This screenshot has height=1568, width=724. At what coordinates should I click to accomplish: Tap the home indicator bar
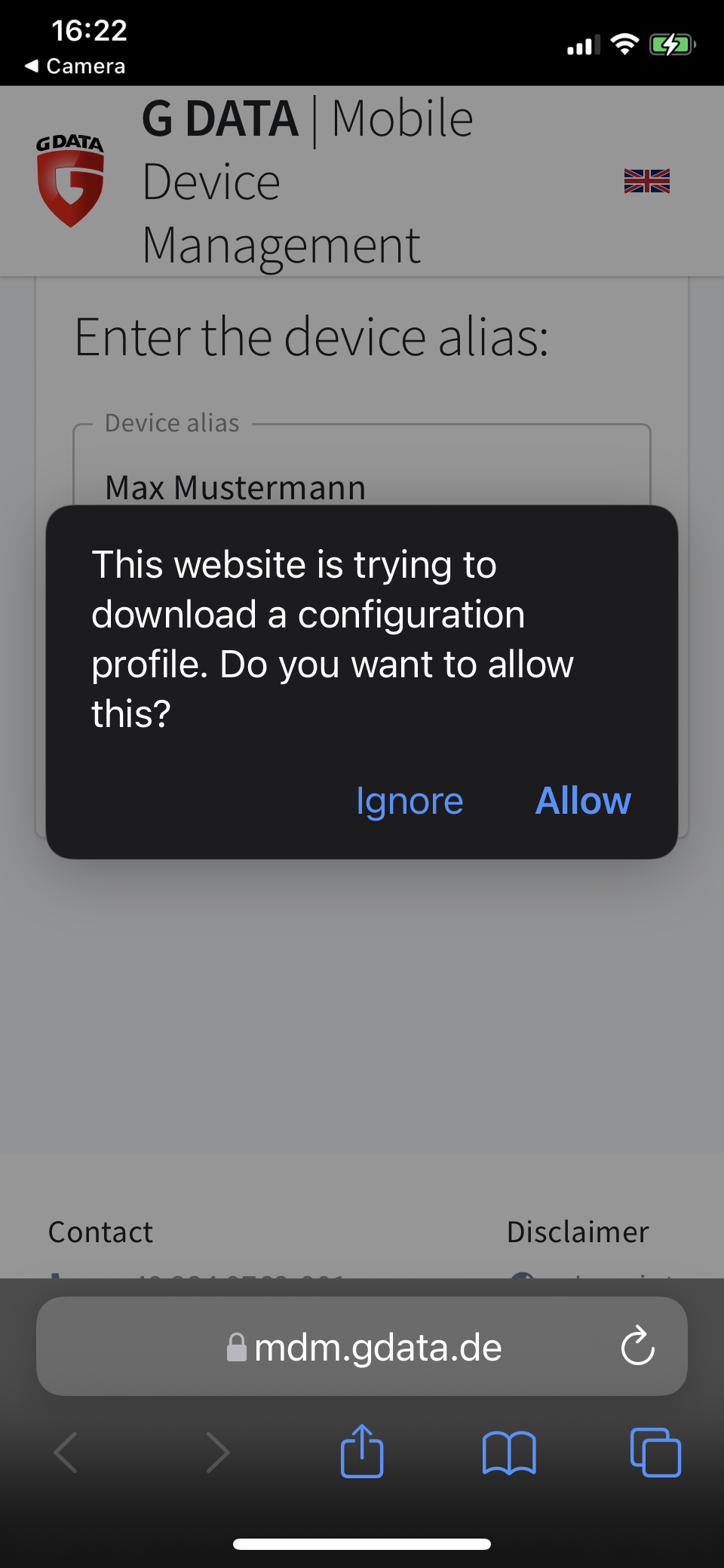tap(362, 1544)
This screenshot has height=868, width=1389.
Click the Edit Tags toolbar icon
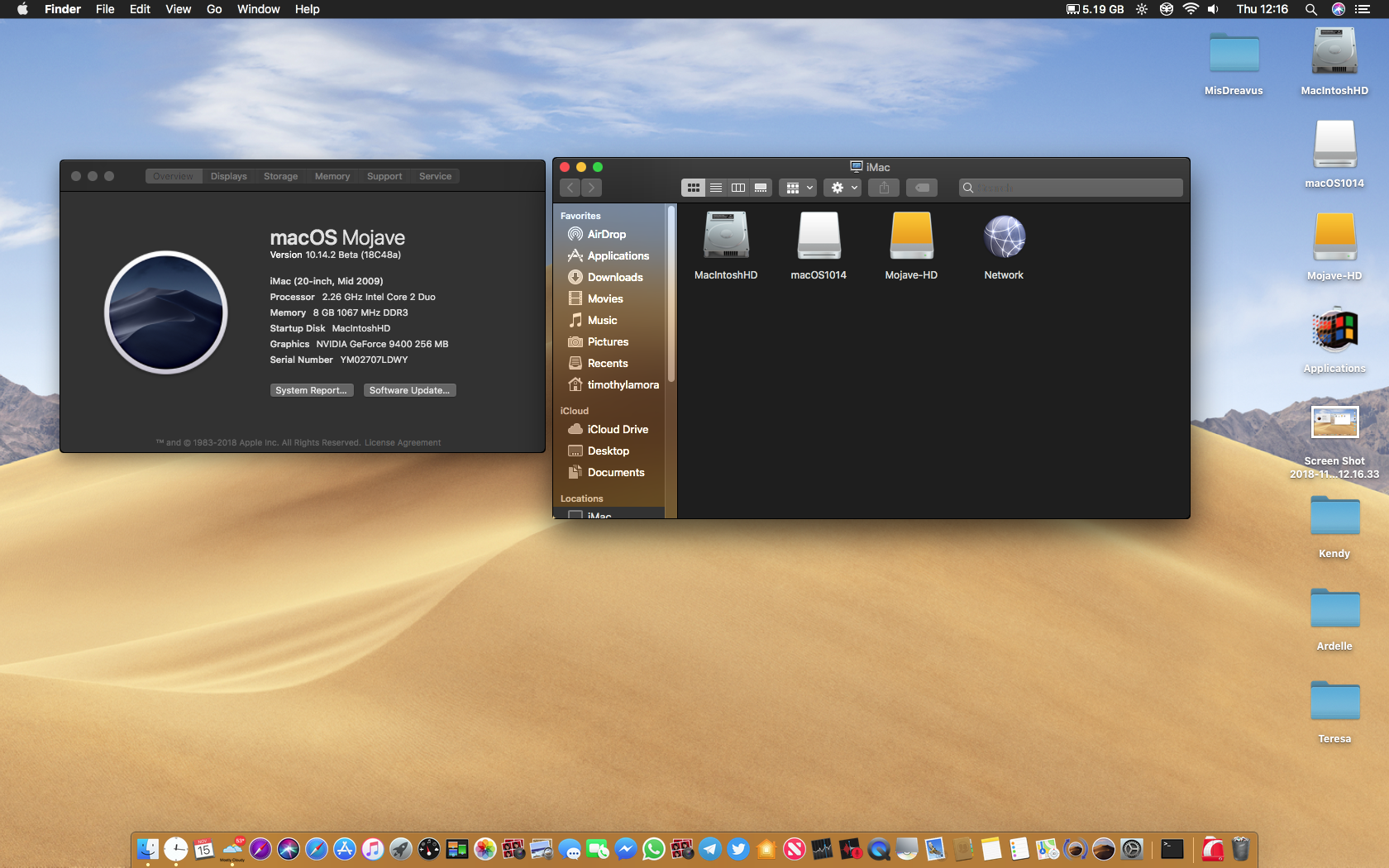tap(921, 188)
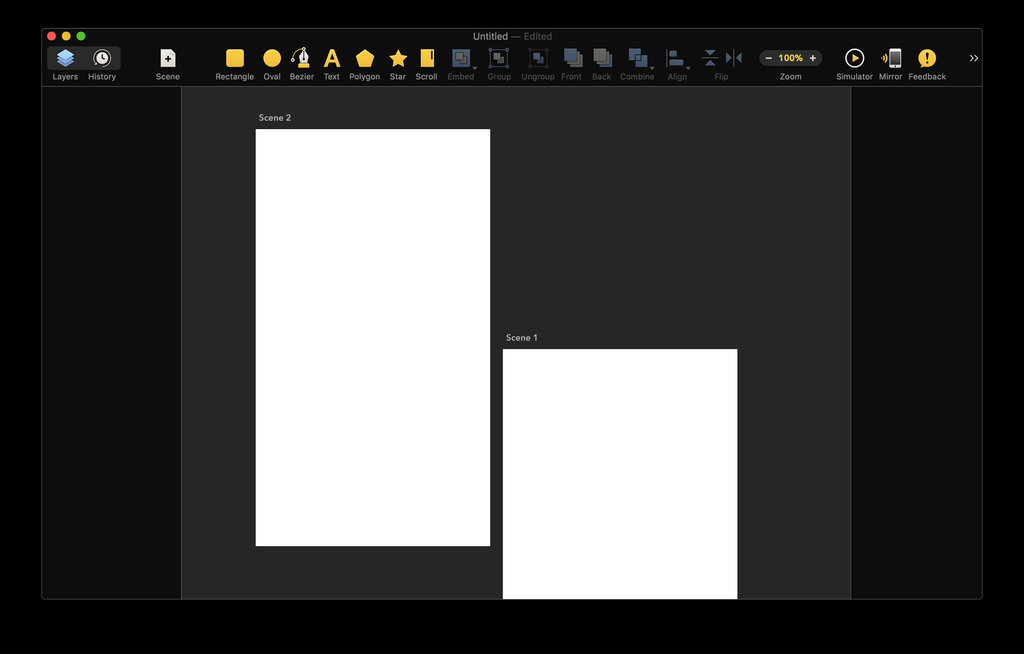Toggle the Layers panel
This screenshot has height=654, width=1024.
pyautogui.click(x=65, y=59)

---

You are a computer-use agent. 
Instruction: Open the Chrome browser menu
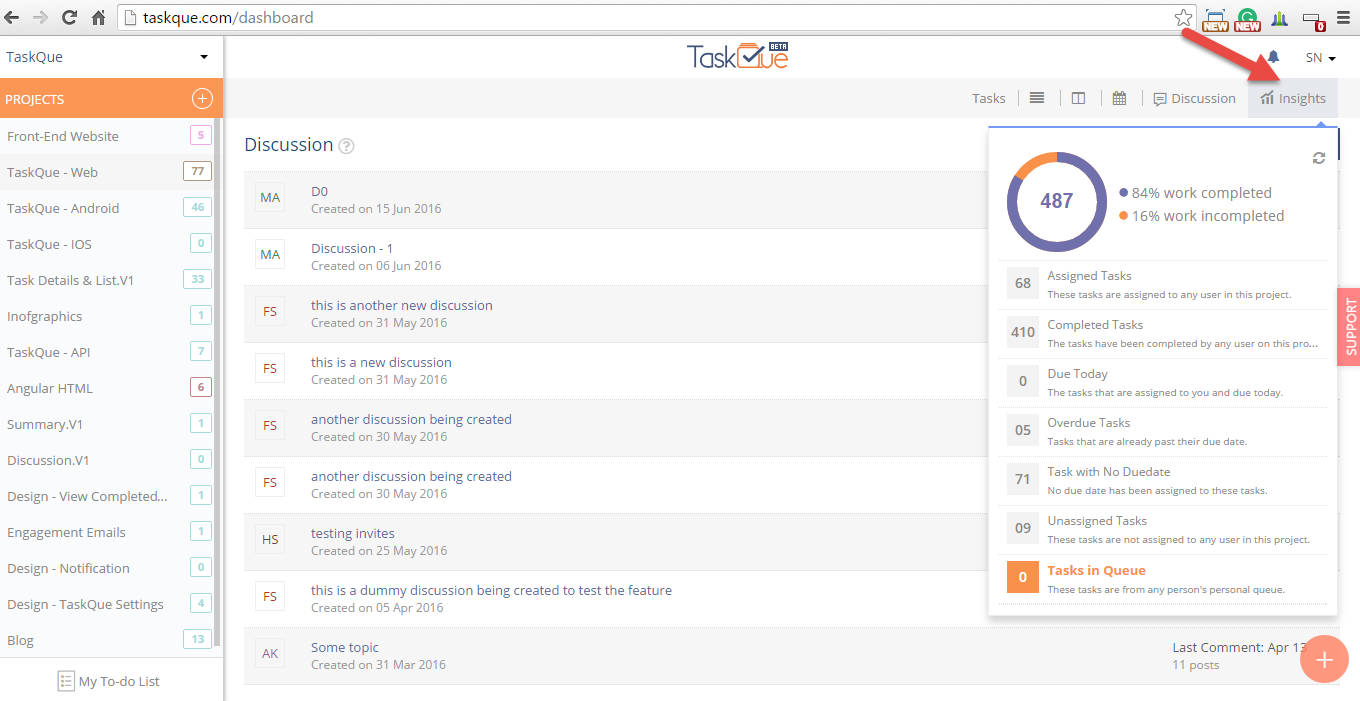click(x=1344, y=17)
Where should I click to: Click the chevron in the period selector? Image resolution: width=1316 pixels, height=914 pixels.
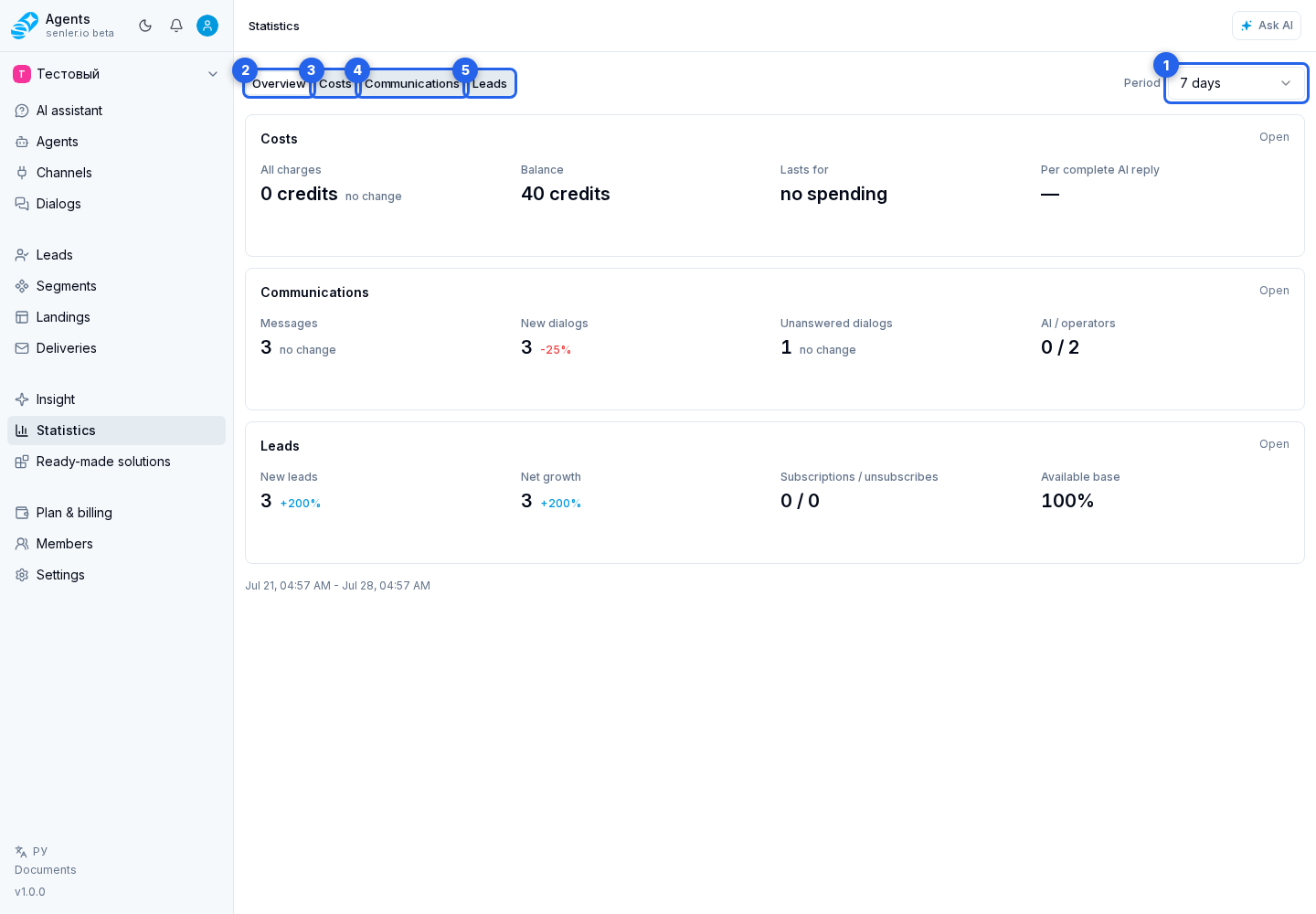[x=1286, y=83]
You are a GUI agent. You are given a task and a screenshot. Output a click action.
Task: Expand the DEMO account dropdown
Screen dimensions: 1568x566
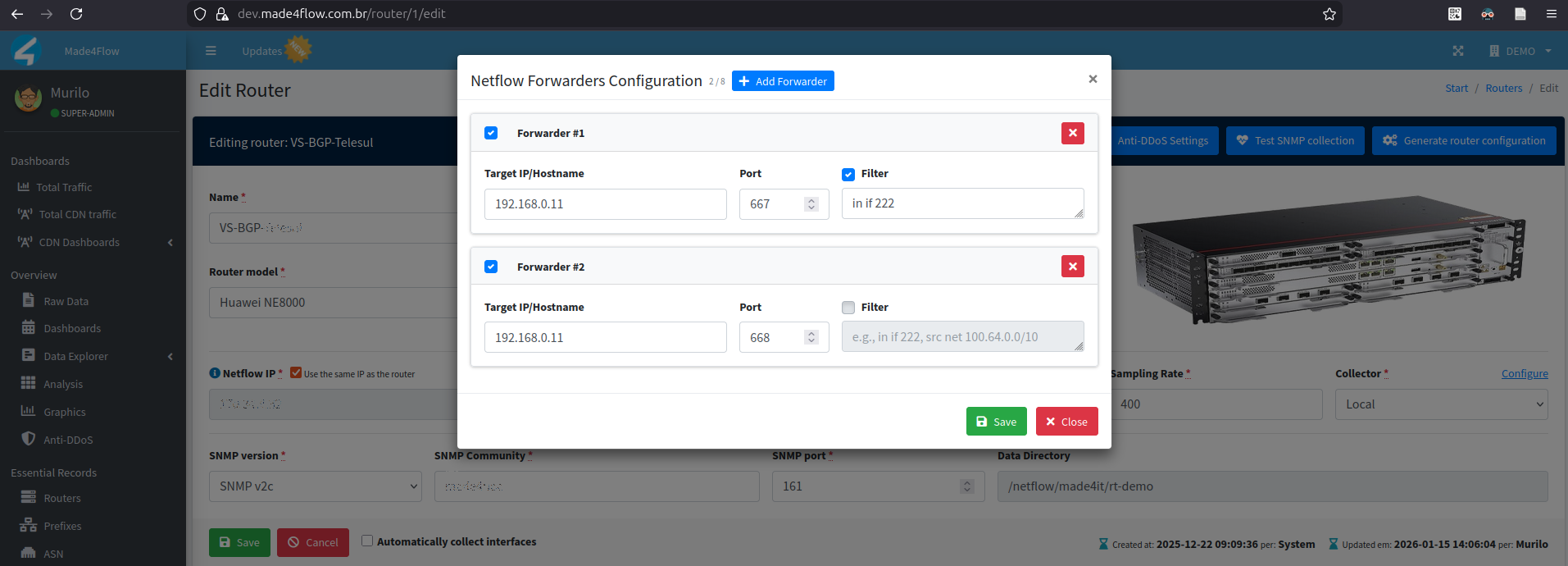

**REQUIREMENTS**
Repeat the lines above exactly as they appear, from the line with "You are a GUI" to the line with "Screen dimensions: 1568x566", including both of those lines.

**WRITTEN RESPONSE**
You are a GUI agent. You are given a task and a screenshot. Output a click action.
Task: Expand the DEMO account dropdown
Screen dimensions: 1568x566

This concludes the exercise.